Before copying, find the line below that contains "You are a computer-use"; then return it and all later lines exactly, up to and including the final line, with no pictures.

= Beginning of Section =

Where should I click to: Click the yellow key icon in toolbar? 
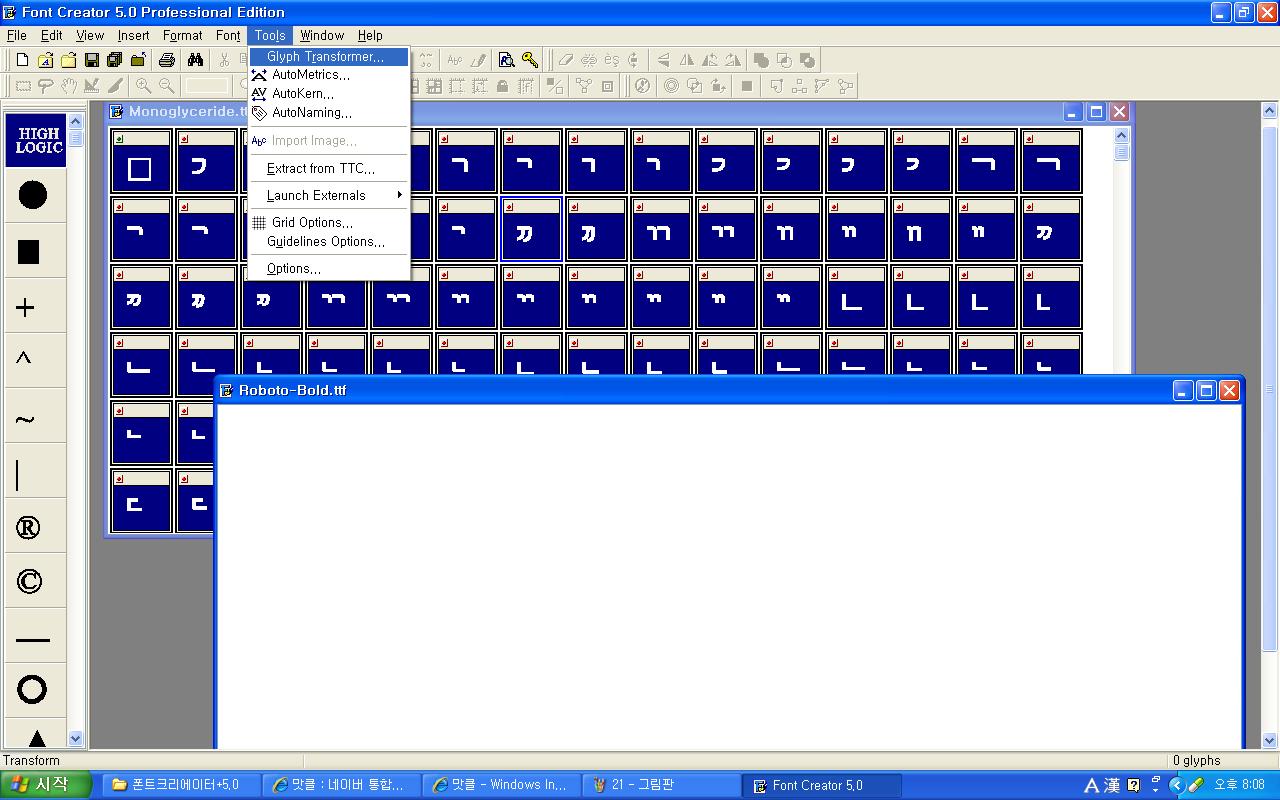[530, 60]
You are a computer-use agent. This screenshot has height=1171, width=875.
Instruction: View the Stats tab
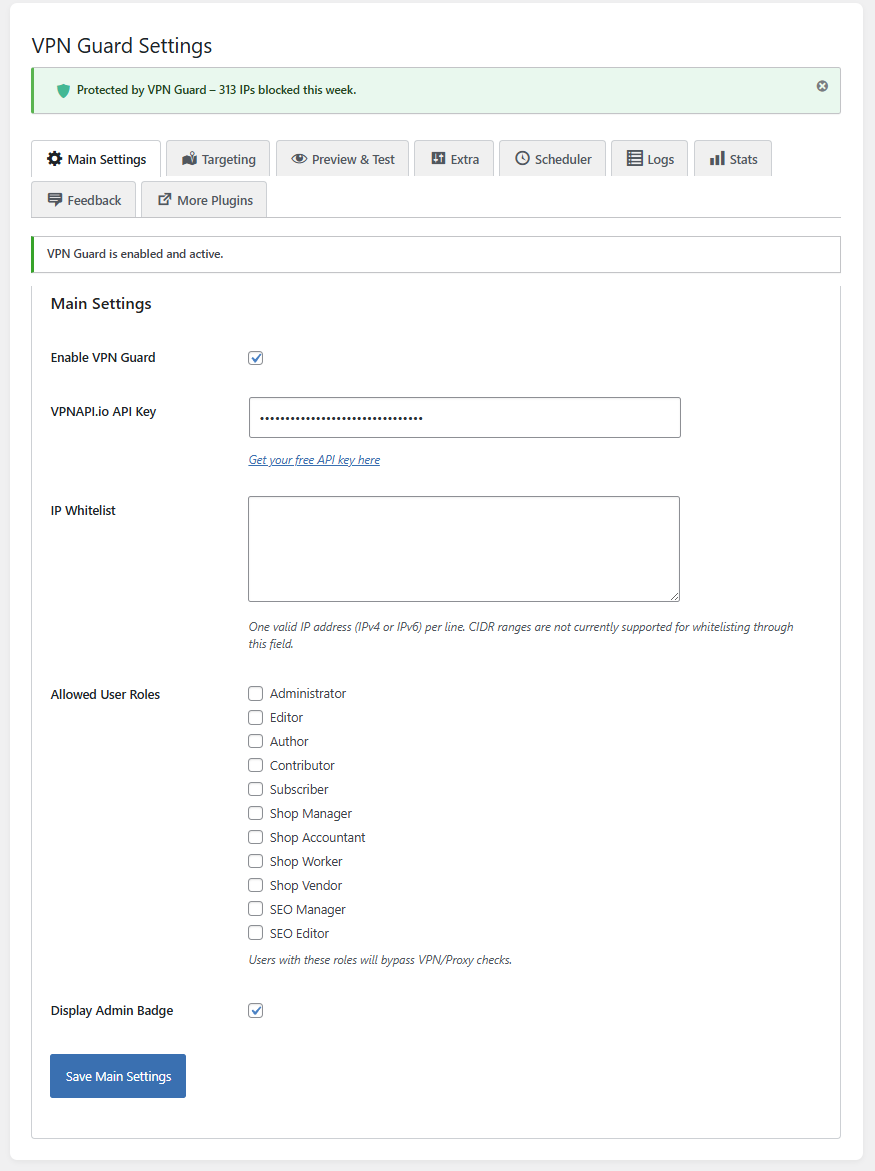click(x=732, y=159)
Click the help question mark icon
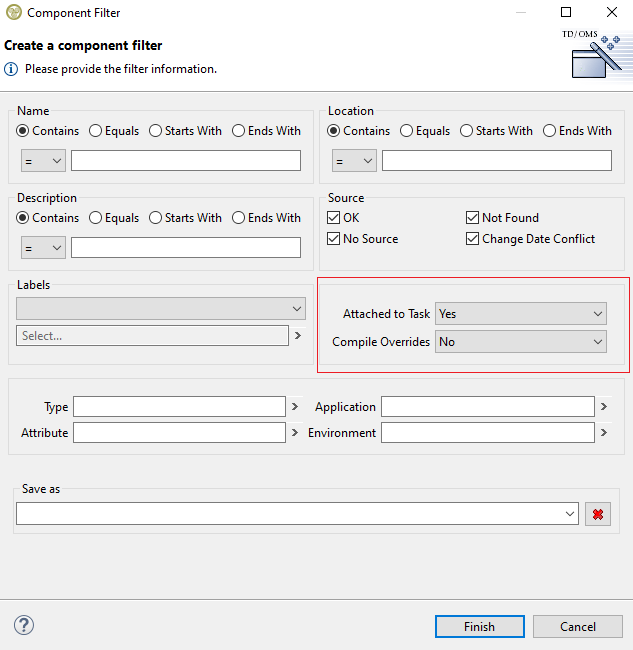 [x=24, y=625]

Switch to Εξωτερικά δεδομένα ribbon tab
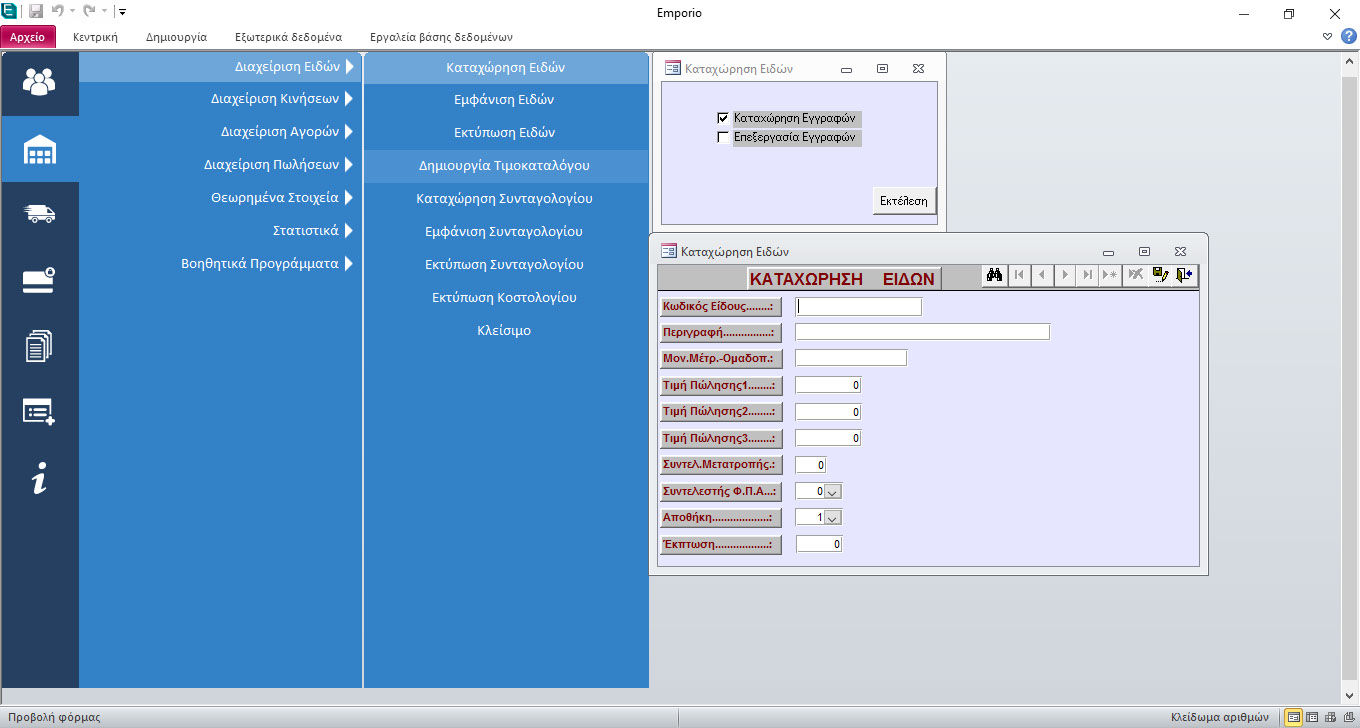(288, 37)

= End of Section =

Task solution -
You are a computer-use agent. This screenshot has height=1171, width=875.
Instruction: View the Stats tab
click(x=732, y=159)
Click the help question mark icon
 [x=24, y=625]

Switch to Εξωτερικά δεδομένα ribbon tab
(288, 37)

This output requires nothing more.